Various studies have reported lung damage and multiple organ failure in subgroups of patients due to robust systemic inflammatory response mediated by cytokine storm 3. Chu et al showed that in vitro human infection with SARS-CoV-2 produces 5 cytokines including IL-6, MCP1, CXCL1, CXCL5, and CXCL10/IP10 in cell lysate samples from the infected lung tissues 4. Blanco-Melo et al indicated that SARS-CoV-2 decreases IFN-I and IFN-III responses and causes significant induction of several pro-inflammatory chemokines such as IL-1β, IL-6, TNF, and IL-1RA 5. Plasma cytokine and chemokine levels are also elevated in COVID-19 and high levels of plasma IL-6 have been consistently reported in COVID-19 which may increase the risk of poor prognosis and death; therefore, measuring IL-6 levels can be an optimal method to examine patient’s health condition 1.

Some studies revealed that in patients with severe COVID-19 infection, a severe systemic inflammatory reaction has been observed with increased serum levels of inflammatory markers, such as C-Reactive Protein (CRP), Lactic Dehydrogenase (LDH), ferritin, D-dimer, and IL-6, all of which can play a role in cytokine storms initiation 1. Hence, the need for early detection of cytokine storms and the implementation of anti-inflammatory therapy in COVID-19 patients can be an appropriate treatment strategy. Therefore, one strategy for the treatment against COVID-19 is to block the overwhelming inflammation especially in severe cases. Clinical trials are being conducted to assess the inhibition of inflammatory cytokines, including IL-6 and IL-1β 6 and blockade effect of myeloid-like inflammatory cytokine and Granulocyte-Macrophage Colony Stimulating Factor (GM-CSF) has also been assessed 6. ZER is traditionally used to manage many inflammatory disorders including allergies, fever, and asthma 7. ZER significantly suppressed pro-inflammatory cytokines including TNF-α, IL-1β, PGE2, and COX-2 protein in LPS-induced human macrophages through NF-κB, MAPK, and PI3K-Akt signaling pathways.
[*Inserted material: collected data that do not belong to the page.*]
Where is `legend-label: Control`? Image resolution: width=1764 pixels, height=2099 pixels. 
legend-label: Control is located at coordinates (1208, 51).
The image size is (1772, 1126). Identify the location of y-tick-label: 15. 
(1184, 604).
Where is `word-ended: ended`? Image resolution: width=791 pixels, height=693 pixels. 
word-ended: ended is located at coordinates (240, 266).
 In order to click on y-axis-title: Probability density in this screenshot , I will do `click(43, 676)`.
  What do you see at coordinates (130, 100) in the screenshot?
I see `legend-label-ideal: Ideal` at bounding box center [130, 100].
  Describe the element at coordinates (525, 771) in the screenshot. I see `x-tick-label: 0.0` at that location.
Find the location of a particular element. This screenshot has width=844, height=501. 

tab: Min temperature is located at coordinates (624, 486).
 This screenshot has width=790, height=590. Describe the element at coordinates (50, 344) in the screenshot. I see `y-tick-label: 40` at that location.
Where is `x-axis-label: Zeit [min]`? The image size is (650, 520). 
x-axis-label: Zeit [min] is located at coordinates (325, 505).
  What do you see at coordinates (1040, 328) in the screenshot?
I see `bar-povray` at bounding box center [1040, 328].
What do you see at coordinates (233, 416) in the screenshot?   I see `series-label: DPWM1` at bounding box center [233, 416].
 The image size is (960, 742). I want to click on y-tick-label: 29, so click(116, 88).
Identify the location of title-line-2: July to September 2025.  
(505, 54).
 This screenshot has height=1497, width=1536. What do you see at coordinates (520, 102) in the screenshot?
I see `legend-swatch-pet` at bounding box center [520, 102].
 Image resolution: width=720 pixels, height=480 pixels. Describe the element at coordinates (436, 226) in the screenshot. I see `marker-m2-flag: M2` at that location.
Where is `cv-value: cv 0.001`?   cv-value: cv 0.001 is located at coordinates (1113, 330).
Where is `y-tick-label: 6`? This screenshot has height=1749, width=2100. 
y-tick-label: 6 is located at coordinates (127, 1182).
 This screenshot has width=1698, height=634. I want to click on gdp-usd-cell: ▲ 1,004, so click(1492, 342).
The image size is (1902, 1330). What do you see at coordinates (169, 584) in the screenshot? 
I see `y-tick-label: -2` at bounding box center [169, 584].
These inflammatory cytokines were also seen in COVID-19 patients with more severe symptoms 7.

Other studies have demonstrated that ZER could attenuate inducible Nitric Oxide Synthase (iNOS) expression which stimulates white blood cells to release IL-1 and TNF and inhibits PGE2 production as well as COX-2 protein expression in macrophages 2.

Different in vivo experiments showed that ZER could significantly suppress IL-1β, IL-6, and TNF-α in plasma in a mouse model of Chronic Constriction Injury (CCI)-induced neuropathic pain 8; moreover, it could reverse the increase in IL-1, IL-6, and TNF-α production in the inflammatory response of diabetic rats 9. ZER could decrease IL-1β, TNF-α, and PGE2 in mice with Acute Ulcerative Colitis (AUC) 10. Also, in male Wistar rats, ZER suppressed IL-6, iNOS activities, and TNF-α concentration 11. In both ovarian and cervical cancer cell lines, ZER significantly reduced IL-6 levels 12.

Hypoxia is present in severe pneumonia and respiratory distress 13. HIF-1α is a critical factor in hypoxic conditions which by activating STAT3 could lead to an increase of IFNI, IL-6, and TNF-α in the inflammatory process. Therefore, suppression of HIF-1 transcription or inhibition of its activity can be effective in reducing inflammation caused by COVID-19 viral infection in affected organs 13. It was found that in hypoxic conditions, ZER could reduce metastasis in cancer cells through reducing CXCR4 and HIF-1A 14. ZER exerts anti-bacterial and anti-inflammatory effects by decreasing the expression of IL-17A, TNF-α, Keratinocytes-derived Chemokine (KC), and iNOS in colonic tissues of Enterotoxigenic Bacteroides fragilis (ETBF)-infected mice through the inhibition of NF-κB signaling pathway 15. Also, ZER could be used as a drug due to its immunomodulating activity in modulating the cytokine expression such as human interleukin-12p70 in chronic infections and various autoimmune disorders 16.

Altogether, it can be suggested that ZER could attenuate the cytokine storm in COVID-19 through upregulation of IL-6, IL-1β, and TNF-α expression which was abolished in COVID-19 patients (Figure 1).

Figure 1.

ZER could attenuate the cytokine storm in COVID-19 patients through the suppression of pro-inflammatory cytokines.